CHAPTER II. LONDON'S UNDERWORLD
London's great underworld to many may be an undiscovered country. To me it is almost as familiar as my own fireside; twenty-five years of my life have been spent amongst its inhabitants, and their lives and circumstances have been my deep concern.
Sad and weary many of those years have been, but always full of absorbing interest. Yet I have found much that gave me pleasure, and it is no exaggeration when I say that some of my happiest hours have been spent among the poorest inhabitants of the great underworld.
But whether happy or sorrowful, I was always interested, for the strange contrasts and the ever-varying characteristics and lives of the inhabitants always compelled attention, interest and thought. There is much in this underworld to terrorise, but there is also much to inspire.
Horrible speech and strange tongues are heard in it, accents of sorrow and bursts of angry sound prevail in it.
Drunkenness, debauchery, crime and ignorance are never absent; and in it men and women grown old in sin and crime spend their last evil days.
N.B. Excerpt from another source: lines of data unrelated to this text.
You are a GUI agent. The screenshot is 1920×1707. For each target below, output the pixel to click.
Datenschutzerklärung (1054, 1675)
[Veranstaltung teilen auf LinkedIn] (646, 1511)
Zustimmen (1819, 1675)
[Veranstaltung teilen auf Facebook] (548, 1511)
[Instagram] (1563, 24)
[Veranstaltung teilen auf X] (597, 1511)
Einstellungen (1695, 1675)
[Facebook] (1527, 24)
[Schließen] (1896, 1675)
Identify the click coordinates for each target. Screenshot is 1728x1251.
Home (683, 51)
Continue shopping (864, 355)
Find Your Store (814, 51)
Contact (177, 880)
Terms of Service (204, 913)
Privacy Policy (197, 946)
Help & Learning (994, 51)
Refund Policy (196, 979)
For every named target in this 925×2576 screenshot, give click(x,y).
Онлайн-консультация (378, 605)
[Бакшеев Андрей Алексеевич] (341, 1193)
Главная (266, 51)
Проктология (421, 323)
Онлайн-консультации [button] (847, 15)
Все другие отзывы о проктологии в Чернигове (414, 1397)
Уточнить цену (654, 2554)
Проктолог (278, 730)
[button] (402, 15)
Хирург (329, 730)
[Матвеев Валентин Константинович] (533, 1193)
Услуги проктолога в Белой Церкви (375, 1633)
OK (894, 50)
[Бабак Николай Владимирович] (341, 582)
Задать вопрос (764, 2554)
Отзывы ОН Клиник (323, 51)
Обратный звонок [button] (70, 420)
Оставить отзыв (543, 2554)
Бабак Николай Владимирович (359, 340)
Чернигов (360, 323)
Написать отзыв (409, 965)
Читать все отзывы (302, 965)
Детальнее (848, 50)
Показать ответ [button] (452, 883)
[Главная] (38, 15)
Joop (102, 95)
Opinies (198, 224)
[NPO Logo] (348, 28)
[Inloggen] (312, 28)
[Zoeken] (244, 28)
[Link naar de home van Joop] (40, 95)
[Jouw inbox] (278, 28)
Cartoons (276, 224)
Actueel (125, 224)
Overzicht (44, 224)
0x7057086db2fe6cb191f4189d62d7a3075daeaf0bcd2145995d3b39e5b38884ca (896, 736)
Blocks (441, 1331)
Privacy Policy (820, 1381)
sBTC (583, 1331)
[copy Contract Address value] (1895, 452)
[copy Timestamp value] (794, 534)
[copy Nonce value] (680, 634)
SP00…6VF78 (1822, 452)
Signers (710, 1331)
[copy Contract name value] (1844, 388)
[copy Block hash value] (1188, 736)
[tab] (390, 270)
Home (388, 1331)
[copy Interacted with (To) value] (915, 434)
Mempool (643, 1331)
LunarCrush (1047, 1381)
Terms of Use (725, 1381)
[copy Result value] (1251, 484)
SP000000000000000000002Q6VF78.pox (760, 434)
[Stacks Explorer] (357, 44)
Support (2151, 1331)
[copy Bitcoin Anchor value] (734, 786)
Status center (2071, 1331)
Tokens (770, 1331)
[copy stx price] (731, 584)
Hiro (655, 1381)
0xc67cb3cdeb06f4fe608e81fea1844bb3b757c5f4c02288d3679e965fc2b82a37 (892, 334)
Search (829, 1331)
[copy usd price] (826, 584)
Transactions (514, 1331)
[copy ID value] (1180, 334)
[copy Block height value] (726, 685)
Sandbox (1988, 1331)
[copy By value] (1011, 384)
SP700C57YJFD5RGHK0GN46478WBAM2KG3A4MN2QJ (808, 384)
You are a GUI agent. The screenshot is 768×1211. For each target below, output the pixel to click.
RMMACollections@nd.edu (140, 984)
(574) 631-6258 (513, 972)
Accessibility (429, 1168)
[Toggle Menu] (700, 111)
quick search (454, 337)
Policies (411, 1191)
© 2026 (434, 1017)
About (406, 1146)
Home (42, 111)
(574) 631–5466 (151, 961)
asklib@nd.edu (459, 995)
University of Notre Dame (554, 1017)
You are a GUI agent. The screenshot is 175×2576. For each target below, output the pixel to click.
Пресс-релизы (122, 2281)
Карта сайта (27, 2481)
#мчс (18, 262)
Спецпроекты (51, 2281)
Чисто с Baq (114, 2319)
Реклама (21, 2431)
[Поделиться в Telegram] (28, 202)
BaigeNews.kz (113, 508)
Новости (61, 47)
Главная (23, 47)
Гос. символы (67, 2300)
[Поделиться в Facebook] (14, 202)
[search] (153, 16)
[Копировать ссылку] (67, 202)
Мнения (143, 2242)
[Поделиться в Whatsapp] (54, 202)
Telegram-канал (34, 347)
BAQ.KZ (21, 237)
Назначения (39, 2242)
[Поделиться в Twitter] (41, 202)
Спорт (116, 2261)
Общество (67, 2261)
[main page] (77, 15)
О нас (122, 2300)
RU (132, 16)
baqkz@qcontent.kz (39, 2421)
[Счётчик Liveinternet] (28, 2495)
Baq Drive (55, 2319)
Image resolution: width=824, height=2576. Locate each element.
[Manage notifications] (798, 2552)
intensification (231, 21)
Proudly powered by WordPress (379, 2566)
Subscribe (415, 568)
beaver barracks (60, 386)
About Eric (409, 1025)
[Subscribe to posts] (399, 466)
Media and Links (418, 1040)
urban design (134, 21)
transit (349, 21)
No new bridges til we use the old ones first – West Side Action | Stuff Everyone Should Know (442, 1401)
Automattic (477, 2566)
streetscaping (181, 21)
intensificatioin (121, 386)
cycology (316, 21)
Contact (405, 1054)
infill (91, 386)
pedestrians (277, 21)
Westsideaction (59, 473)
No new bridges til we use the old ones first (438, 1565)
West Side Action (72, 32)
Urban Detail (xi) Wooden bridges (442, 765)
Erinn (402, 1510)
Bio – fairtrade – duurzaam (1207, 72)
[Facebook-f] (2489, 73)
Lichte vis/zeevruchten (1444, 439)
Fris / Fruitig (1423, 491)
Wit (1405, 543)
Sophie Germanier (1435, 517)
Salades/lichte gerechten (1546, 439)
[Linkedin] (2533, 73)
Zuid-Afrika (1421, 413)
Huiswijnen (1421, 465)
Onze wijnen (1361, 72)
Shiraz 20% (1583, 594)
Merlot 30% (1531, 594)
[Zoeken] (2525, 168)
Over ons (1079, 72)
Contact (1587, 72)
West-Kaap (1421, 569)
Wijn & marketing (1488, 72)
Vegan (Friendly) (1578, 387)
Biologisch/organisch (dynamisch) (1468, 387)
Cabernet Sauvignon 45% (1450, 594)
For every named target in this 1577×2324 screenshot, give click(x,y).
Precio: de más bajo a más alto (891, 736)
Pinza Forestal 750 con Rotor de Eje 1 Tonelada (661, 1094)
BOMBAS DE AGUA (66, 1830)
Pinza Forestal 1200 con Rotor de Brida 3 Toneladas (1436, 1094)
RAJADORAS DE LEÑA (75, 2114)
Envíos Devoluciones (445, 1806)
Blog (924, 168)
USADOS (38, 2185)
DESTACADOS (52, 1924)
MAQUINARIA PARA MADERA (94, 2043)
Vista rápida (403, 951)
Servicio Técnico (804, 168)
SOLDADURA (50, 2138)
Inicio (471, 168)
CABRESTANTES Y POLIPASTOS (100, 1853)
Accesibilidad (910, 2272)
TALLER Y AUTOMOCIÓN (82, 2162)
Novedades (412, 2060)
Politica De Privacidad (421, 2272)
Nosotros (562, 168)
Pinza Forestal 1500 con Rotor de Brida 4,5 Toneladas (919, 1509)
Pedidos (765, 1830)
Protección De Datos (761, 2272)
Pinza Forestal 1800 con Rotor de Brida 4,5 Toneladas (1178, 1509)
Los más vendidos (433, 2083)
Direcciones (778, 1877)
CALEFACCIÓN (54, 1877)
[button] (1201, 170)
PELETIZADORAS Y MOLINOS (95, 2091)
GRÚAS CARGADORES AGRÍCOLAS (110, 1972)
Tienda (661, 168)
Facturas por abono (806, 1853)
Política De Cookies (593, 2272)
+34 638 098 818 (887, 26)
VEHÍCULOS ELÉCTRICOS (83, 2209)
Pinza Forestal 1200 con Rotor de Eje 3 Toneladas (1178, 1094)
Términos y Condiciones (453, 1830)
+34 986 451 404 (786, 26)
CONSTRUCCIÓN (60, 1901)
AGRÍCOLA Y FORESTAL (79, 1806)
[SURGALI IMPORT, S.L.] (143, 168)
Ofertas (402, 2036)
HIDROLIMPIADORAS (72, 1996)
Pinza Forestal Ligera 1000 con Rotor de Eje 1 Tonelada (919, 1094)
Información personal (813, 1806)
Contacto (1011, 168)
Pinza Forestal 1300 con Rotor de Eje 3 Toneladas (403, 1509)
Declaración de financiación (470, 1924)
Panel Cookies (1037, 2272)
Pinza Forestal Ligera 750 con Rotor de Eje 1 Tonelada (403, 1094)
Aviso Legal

The whining voice of the professional mendicant is ever heard in its streets, for its poverty-stricken inhabitants readily respond to every appeal for help.
So it is full of contrasts; for everlasting toil goes on, and the hum of industry ever resounds. Magnificent self-reliance is continually exhibited, and self-denial of no mean order is the rule.
The prattle of little children and the voice of maternal love make sweet music in its doleful streets, and glorious devotion dignifies and illumines the poorest homes.
But out of the purlieus of this netherworld strange beings issue when the shades of evening fall.